Realtors say value of CT homes would drop under tax bills
Washington – The nation’s Realtors say Connecticut homeowners may lose as much as 10 percent of the value of the equity in their homes – and maybe more – if Congress approves a GOP overhaul of the federal tax code.
The Senate hopes to vote on a tax bill this week; the House approved its version earlier this month.
The bills differ, but both have provisions that would impact homeowners – and real estate agents say they would slow home construction and discourage people from buying.
The National Association of Realtors opposes both the House and Senate bills and has urged more than 190,000 of its members to write Congress about their concerns.
Commissioning a report on the tax overhaul from PricewaterhouseCoopers, the Realtors estimated home prices will drop nationwide if the tax bills are implemented, especially in states like Connecticut where property prices are higher.
“In addition to increasing taxes on many middle-income homeowners, the report finds that such a proposal could cause home values to fall by an average of more than 10 percent in the near term,” the NAR said. “In areas with higher property taxes or state income taxes, the drop could be even greater.”
Current tax code allows homeowners to deduct interest on mortgages up to $1 million. The House bill cuts the limit on new mortgages to $500,000. The Senate bill leaves this deduction unchanged.
The House bill also would eliminate the mortgage-interest deduction for second homes.
Both the House and Senate bills would limit the deductibility of interest on home equity loans. Only interest on money borrowed for the construction, repair or improvement of a residence could be deducted. If a loan is used for other purposes, for example for education or to pay medical bills, the interest could not be deducted.
Both bills would end the deductibility of casualty losses, putting a stop to a new tax break that would allow Connecticut residents to deduct most of the cost of repairing crumbling foundations. The Senate bill, however, would allow deductions of casualty losses linked to a presidential emergency declaration.
The Senate bill would end the deductibility of property taxes, which would affect homeowners in high-tax states like Connecticut more than those in other states. The House bill keeps this deduction but caps it at $10,000.
Michael Barbaro, president of the Connecticut Association of Realtors, said the deductibility of property tax is a “huge” incentive to those considering purchasing a home.
He called the tax bills “pretty onerous to our industry.”
There are other aspects of the bill the nation’s Realtors don’t like.
Both bills would require homeowners to own and use a residence for at least five of the eight years before selling it so that the first $500,000 of net profit on that sale is exempt from capital gains taxes. Currently, homeowners can claim this exemption if the home is their primary residence and they had lived in it for two of the past four years.
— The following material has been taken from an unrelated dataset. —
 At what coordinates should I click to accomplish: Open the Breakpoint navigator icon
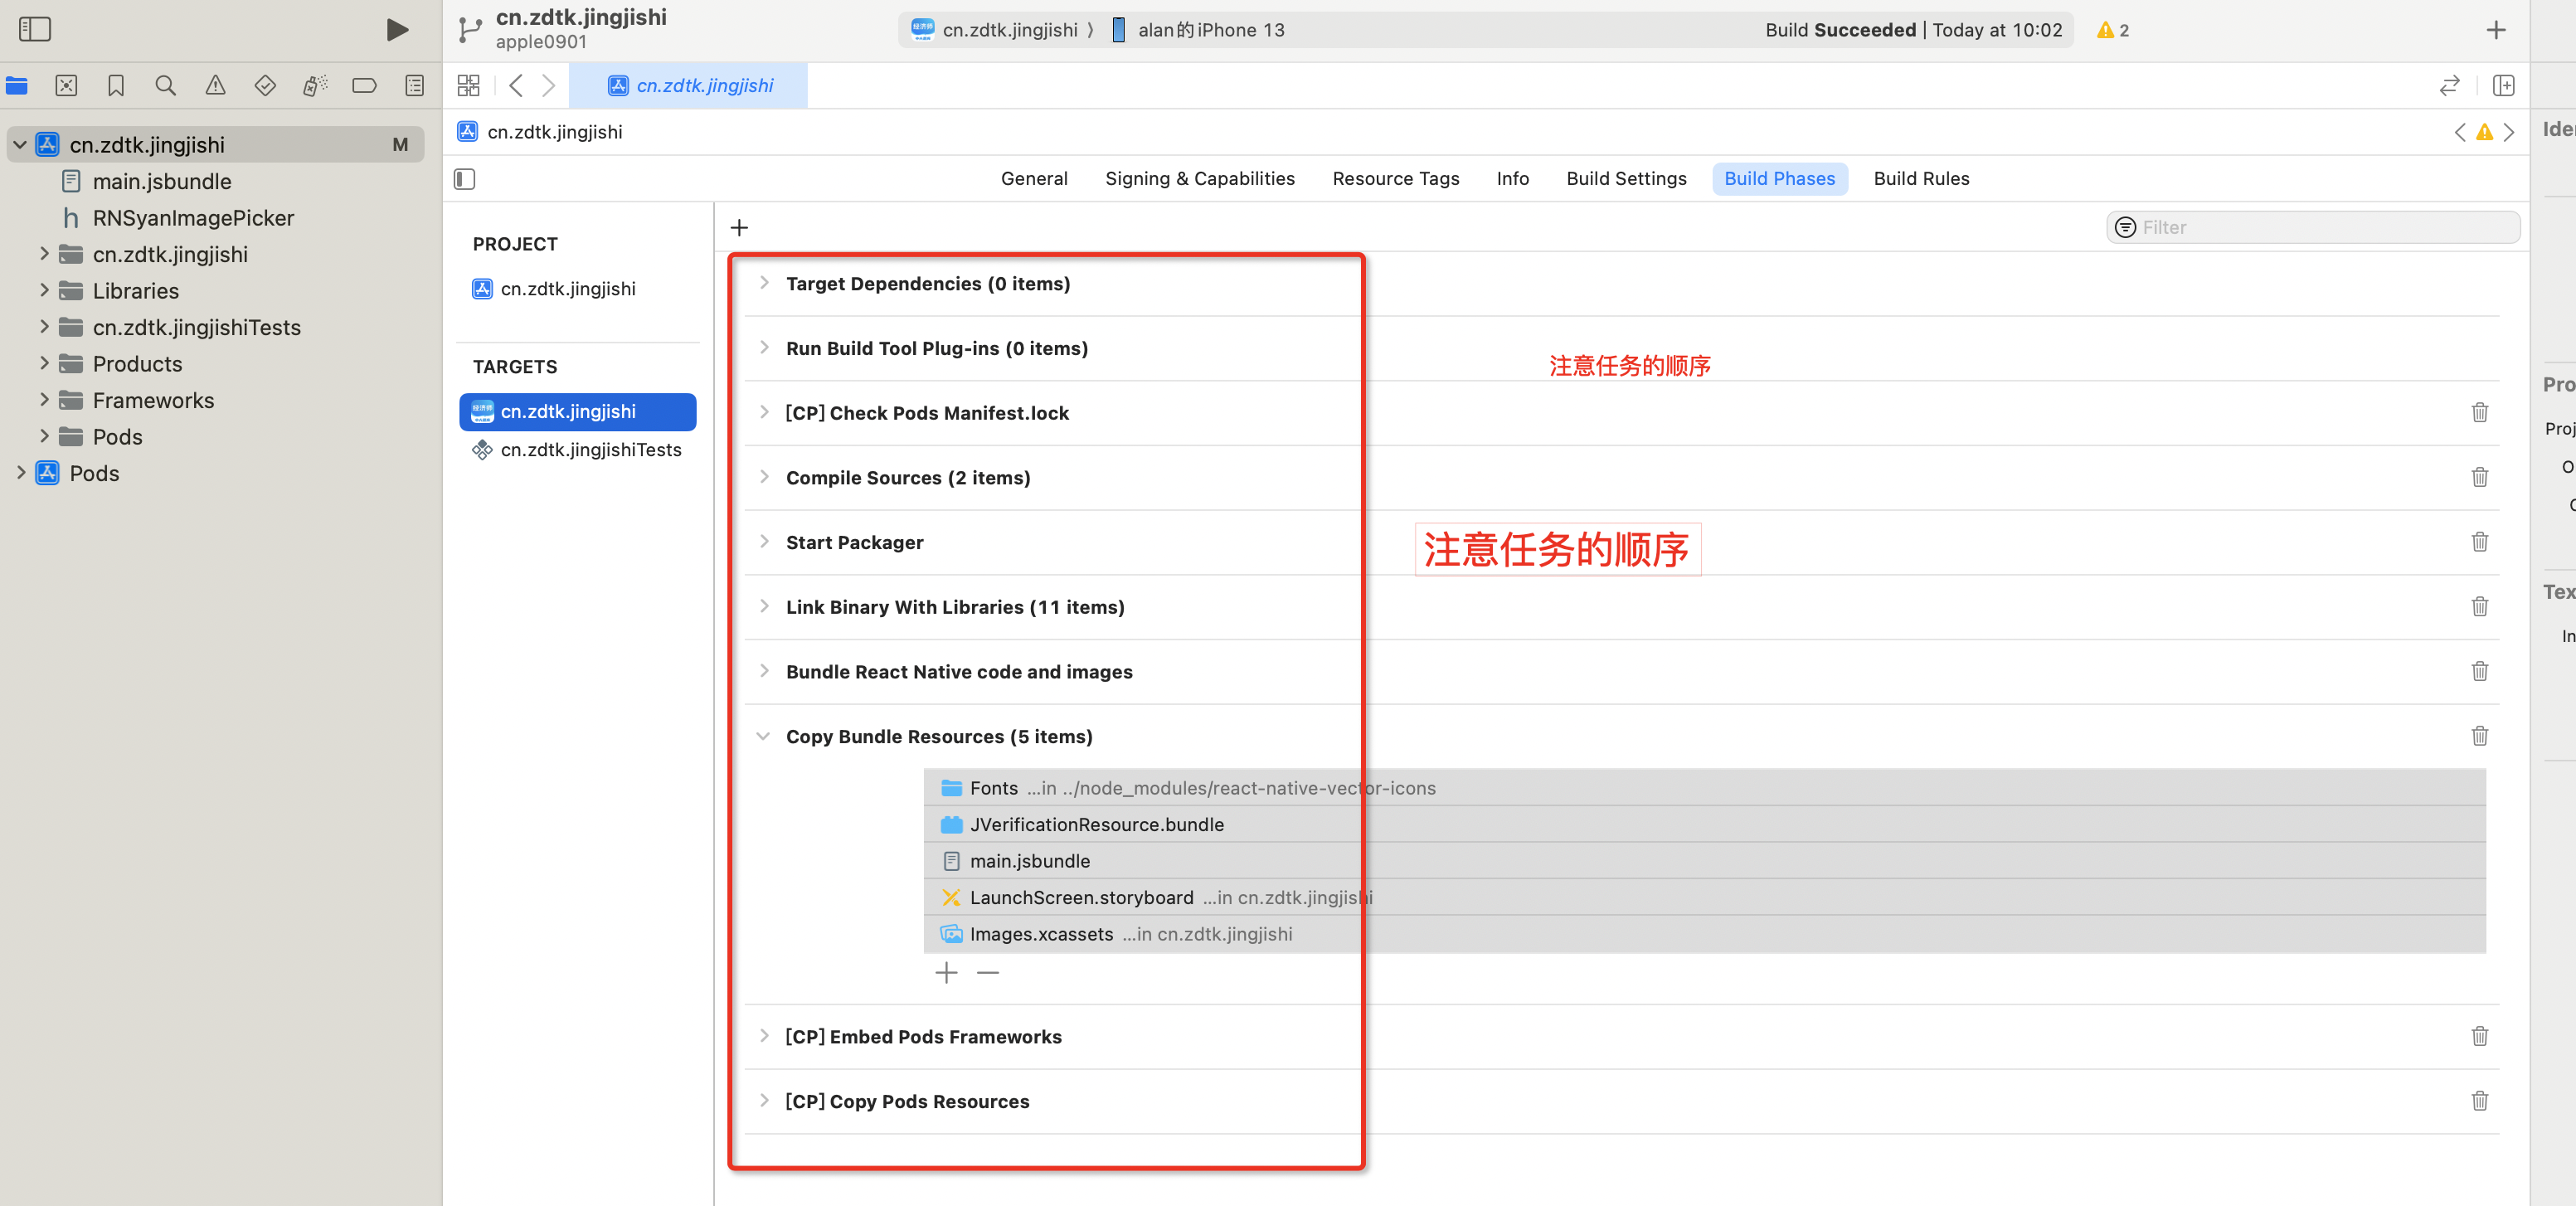click(x=364, y=86)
A big problem for Realtors is that both tax bills eliminate popular individual deductions, including state and local income taxes paid, and nearly double the standard deduction, to $24,000 for married couples and $12,000 for single taxpayers.
That means that even if the mortgage interest deduction survives in the tax overhaul, there will be less of an incentive to make use of that tax break because fewer people will itemize, preferring instead to take advantage of the standard deduction.
In Connecticut, more than 536,000 tax filers claimed the mortgage interest deduction in 2015, but Connecticut Realtors say that number is likely to drop as more people use the standard deduction.
That erodes one of the selling points real estate agents use in urging people to buy a home, and they are concerned that coupled with the loss of the deductibility of property taxes and other provisions, the tax overhaul will hurt sales and lead to a drop in the value of the houses they sell.
“They really take away incentives to home ownership,” Barbaro said.
GOP supporters of the bill say it would lower taxes on many Americans and leave them with more money in their pockets to purchase real estate – or anything they want.
While House Speaker Paul Ryan says the House tax bill would result in an additional $1,182 break, on average, for American taxpayers, analyses of the impact of the tax overhaul differ.
“While most individuals would see a tax decrease under such a proposal, the study estimates that many middle-class homeowners could in fact see a net average tax increase,” the NAR said.
It said homeowners with adjusted gross incomes between $50,000 and $200,000 would see their taxes rise by an average of $815.
Barbaro said the nation’s Realtors have “invested a lot of time and energy on our political allies, and we hope they come through.”
“We’re hopeful, but we are not optimistic” that a final tax bill would address the Realtors’ concerns, he said.
On Tuesday, the Senate budget committee approved that chamber’s version of the tax bill on a party-line vote, clearing the way for a full Senate vote later this week.